Налетел ветер, загудел в вершинах сада, захлестнул конец скатерти на стол, и с жалобным звоном покатились пустые стаканы. Пламя свечей колебалось в стеклянных шарах, скользили причудливые тени и лица молодежи, серьезные, побледневшие, то прятались в тень, то выглядывали из полумрака. Когда порядок был водворен, старик продолжал:
— Тормошит мой Кузьма меня за плечо и этаким испуганным штосом кричит: «Опамятуйтесь, ваше благородие, опамятуйтесь! Водички вам?..» А меня так всего и трясет, точно озноб. И не могу я понять, что со мной и где я. Никогда ни перед этим, ни потом ничего подобного не испытывал.
Привел меня кое-как Кузьма в чувство — водой отпоил, и понял я, что все это был только сон.
А снилось мне, что, после ужина на тройках мы возвращаемся с пикника домой. Первой летит тройка, в которой я, Старицкий и дама. Луна светит вовсю и видны и дорога, и окружные скалы, и река под глубоким обрывом поблескивает внизу. Ясно это все так, как будто и в самом деле я их вижу. Только смотрю я на небо — собираются тучи, черные, грозовые.
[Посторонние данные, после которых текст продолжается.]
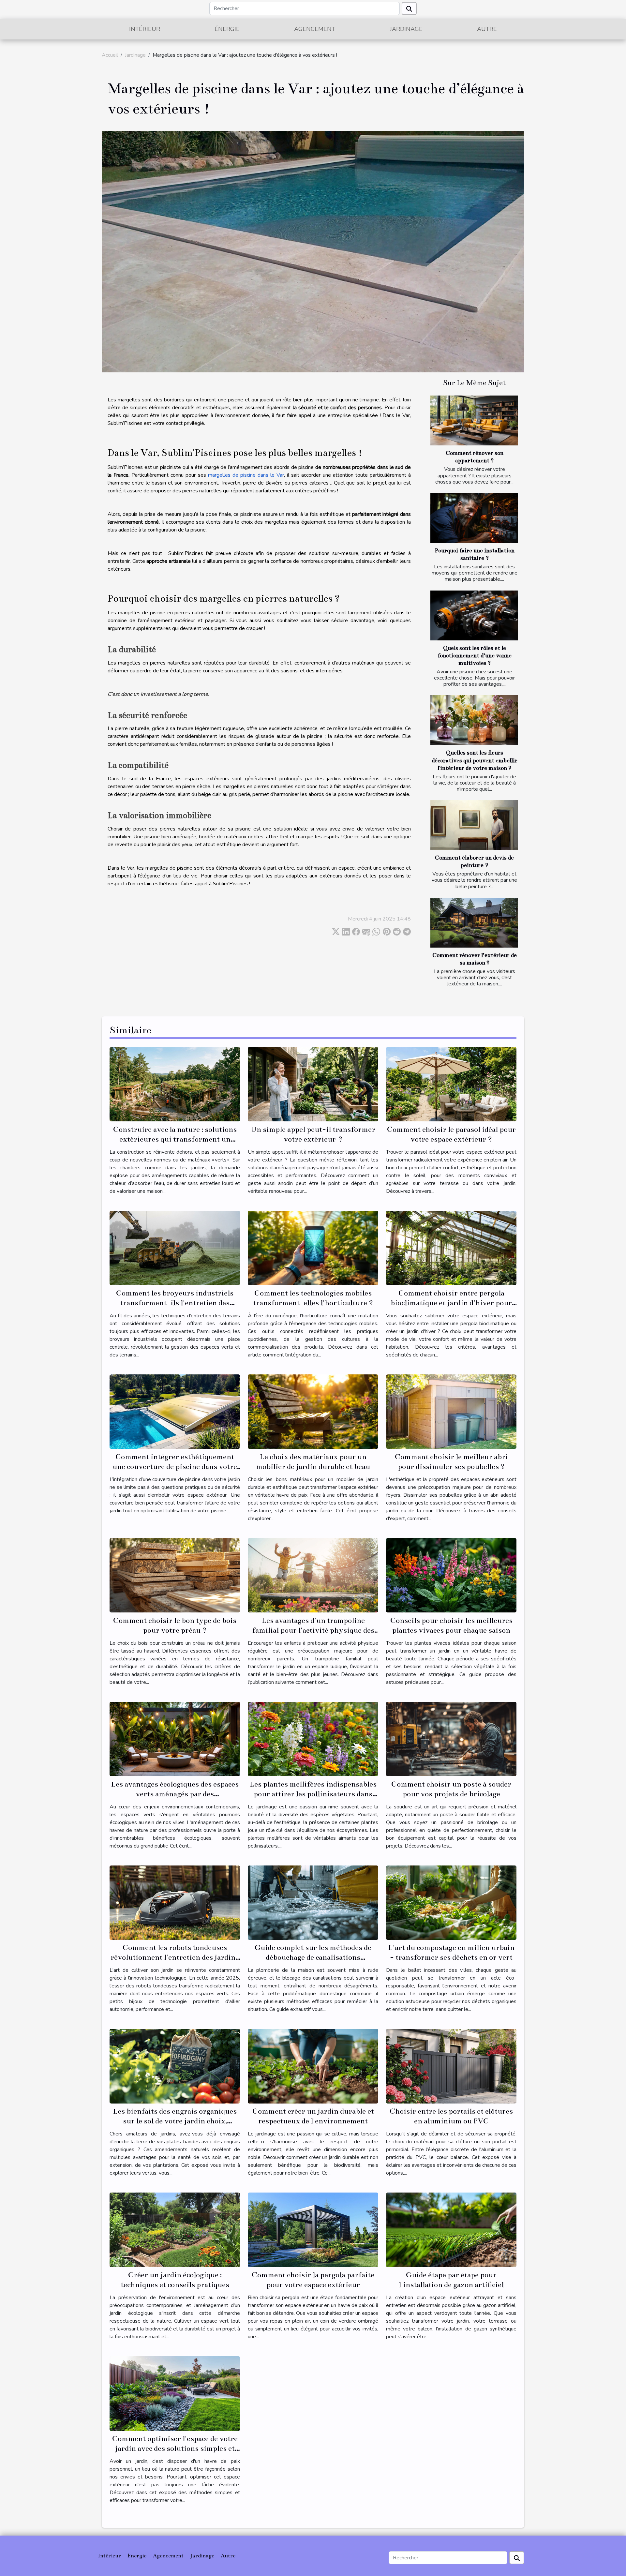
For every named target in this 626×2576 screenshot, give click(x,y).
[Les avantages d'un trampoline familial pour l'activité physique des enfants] (313, 1575)
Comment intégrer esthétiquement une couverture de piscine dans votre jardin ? (174, 1466)
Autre (487, 29)
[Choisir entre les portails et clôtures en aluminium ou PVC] (451, 2066)
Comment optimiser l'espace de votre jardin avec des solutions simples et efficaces (175, 2448)
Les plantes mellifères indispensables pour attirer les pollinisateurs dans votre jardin (313, 1794)
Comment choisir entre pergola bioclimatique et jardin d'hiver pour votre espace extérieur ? (451, 1303)
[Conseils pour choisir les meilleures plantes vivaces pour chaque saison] (451, 1575)
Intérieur (144, 29)
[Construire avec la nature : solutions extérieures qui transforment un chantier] (175, 1083)
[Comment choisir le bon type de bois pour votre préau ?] (175, 1575)
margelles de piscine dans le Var (246, 475)
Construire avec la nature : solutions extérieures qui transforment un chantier (175, 1139)
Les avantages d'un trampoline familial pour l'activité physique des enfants (313, 1630)
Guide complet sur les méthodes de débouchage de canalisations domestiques (313, 1957)
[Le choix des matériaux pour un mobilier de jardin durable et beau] (313, 1411)
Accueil (110, 55)
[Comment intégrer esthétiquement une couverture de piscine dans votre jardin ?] (175, 1411)
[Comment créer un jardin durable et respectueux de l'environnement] (313, 2066)
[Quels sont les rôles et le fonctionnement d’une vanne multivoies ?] (474, 615)
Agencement (314, 29)
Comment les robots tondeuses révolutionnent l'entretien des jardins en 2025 (175, 1957)
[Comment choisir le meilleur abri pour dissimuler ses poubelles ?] (451, 1411)
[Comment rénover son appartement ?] (474, 420)
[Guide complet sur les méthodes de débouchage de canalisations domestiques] (313, 1902)
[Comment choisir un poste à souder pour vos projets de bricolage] (451, 1738)
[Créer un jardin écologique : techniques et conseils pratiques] (175, 2229)
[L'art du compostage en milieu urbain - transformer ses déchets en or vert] (451, 1902)
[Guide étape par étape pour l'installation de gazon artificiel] (451, 2229)
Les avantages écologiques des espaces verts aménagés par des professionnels (175, 1794)
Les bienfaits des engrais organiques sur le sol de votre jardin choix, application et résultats (175, 2121)
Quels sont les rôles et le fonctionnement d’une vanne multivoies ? (475, 655)
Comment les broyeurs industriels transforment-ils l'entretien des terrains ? (174, 1303)
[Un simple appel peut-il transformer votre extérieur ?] (313, 1083)
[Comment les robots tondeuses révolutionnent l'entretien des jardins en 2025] (175, 1902)
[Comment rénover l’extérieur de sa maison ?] (474, 923)
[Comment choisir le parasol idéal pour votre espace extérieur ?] (451, 1083)
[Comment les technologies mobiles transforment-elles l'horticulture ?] (313, 1247)
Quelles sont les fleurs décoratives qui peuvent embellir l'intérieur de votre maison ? (474, 760)
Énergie (227, 29)
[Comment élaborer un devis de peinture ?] (474, 825)
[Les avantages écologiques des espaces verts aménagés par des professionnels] (175, 1738)
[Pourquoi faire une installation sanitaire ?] (474, 518)
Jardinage (406, 29)
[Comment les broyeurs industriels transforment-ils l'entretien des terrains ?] (175, 1247)
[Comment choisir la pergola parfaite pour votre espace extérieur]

— Быть грозе, — говорю я своим спутникам.
А дамочка этак весело смеется:
— Ну что ж? помокнем немножко, по крайней мере, еще одно приключение…
Только мы успели это переговорить, как померкла луна и хлынул дождь, точно из ведра. Ямщик гикнул, припустил свою тройку и скачет она во всю прыть. Видим мы при блеске зарниц, что близится город. Места хорошо знакомые! Внизу под дорогой глубокая расщелина, из которой только грохот доносится, а реки и не видно; над дорогой отвесная вырубленная скала, вершина которой местами, точно грот, нависает над ущельем, местами поката и усеяна обломками скал.
Грянул гром. И слышим мы вслед за ударом, гудит что- то с вершины, словно ураган несется на нас. Подняли головы и замерли: прыгая и отскакивая, точно гигантский мячик, катился с горы сорвавшийся обломок.
Это было мгновение, — только мгновение. Но чего оно стоило! Мне казалось, что грудь остановилась, что дыхание замерло, что сжимаемый тяжестью обвала воздух готов сплющить меня прежде, чем накатится черная масса. Почуяли кони. Точно птицы рванулись они и, при свете новой зарницы, на мгновение тройка наша, как самолет, повисла над пропастью. С поразительной ясностью чувствовал я, как отделился от экипажа, как, нелепо распростерши руки и ноги, вращаясь, то головой, то ногами кверху, летел в гудящем мимо ушей воздухе… потом все слилось…
Днем ходил я как потерянный, — передохнув, продолжал рассказчик, — все вспоминался мне сон, но потом пообедал, выпил для храбрости кахетинского и отошел. Не хотелось мне ехать, а только я себе даже не представлял возможным но сдержать слова.
В половине седьмого подал мне вестовой к крыльцу Бикэ. Славная лошадь! — настоящий Карабах. Рубашка точно золото горит, на лбу проточинка, храпок, что атлас бледно- розовый, кровью пышут ноздри, глаз живой, выпуклый.
Ноги — точно сталь! — копыто не мягче кремня… Лучше лошади не надо: добронравная, смелая, совкая[4]. А «Бикэ» это я уже выдумал — мода тогда была на татарские имена…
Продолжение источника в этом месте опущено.